Discussing this with one of UKIP’s Young Turks Michael Heaver on the Spectator podcast, I wasn’t terribly reassured by his response. UKIP, apparently, are going to wheel out all manner of splendid, thought-through policies which we’re all going to love when they bring out their new manifesto, come the Autumn conference season. But policy detail is the obsession of wonks, not real people. What those of us in the normal world want to know most of all is this: What does UKIP actually believe in?
This matters because if UKIP doesn’t have a coherent ideology then a) it will be just like all the other parties which have long since jettisoned any last vestige of principle and b) it will find it impossible to justify and defend its positions with any intellectual consistency.
Many of the things that need to be done if Britain is to recover from the damage done during the Blair, Brown and Cameron years are not going to be popular: Quangos need to be dismantled; government spending cut; renewables subsidies slashed; nuclear power and fracking brought forward; the NHS radically restructured; our relationship with Europe completely renegotiated; Islamist aggression confronted…
All manner of special interest groups will be threatened by these changes and all manner of campaigns will be marshalled to stop the change happening. It will require not just tremendous courage to stand up to these assaults but also a coherent ideological position.
As I wrote in the Spectator this week: It’s a shame that it has rejected Thatcherism because that would have been the ideal candidate. The only hard part would have been explaining to sceptical punters on the street that her philosophy could scarcely be more different from squishy, Tory grandeeism embodied by soft statist Conservatives from Macmillan through Heath to Cameron. That’s why the party sorely needs more ideologues of the Donna Rachel Edmunds persuasion: people capable of thinking from first principles and not being frightened — as Steve Crowther clearly was — by the strong, left-leaning cultural pressure always to think inside the box. If Ukip cannot fully embrace radicalism then it is nothing.

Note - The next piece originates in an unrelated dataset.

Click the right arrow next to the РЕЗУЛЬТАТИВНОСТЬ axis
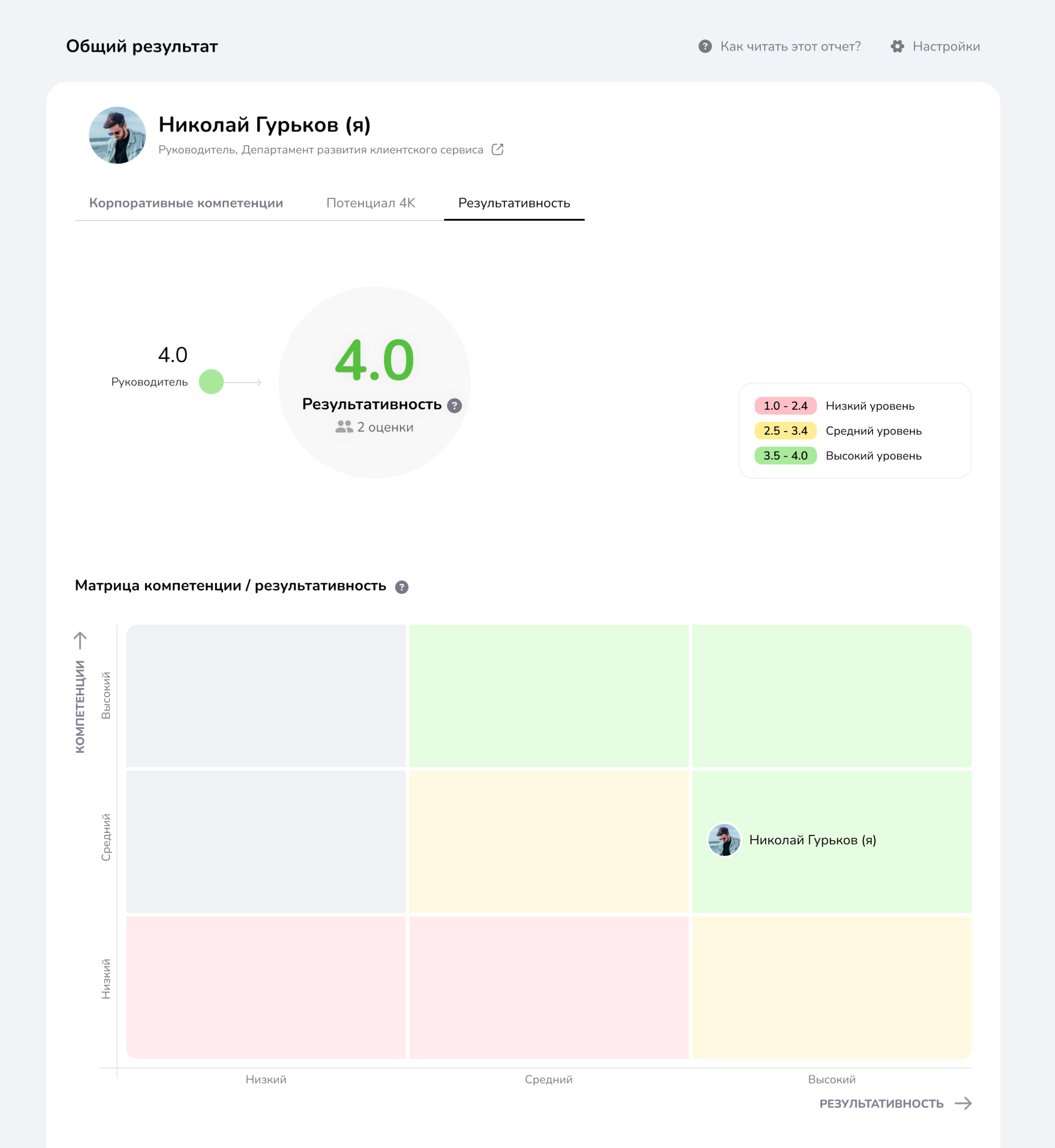 (x=963, y=1103)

What UKIP needs is an “Ism”. The fact that already it has rejected Thatcherism is not a good sign. It suggests to me not a party of fearless conviction but one which is afraid to make the case for unpopular decisions. I hope I’m wrong – but if I’m right about this, then UKIP are never going to shake up the political system in the way some of us hoped. They’re just going to give it a gentle slap and tickle, before joining the cosy club.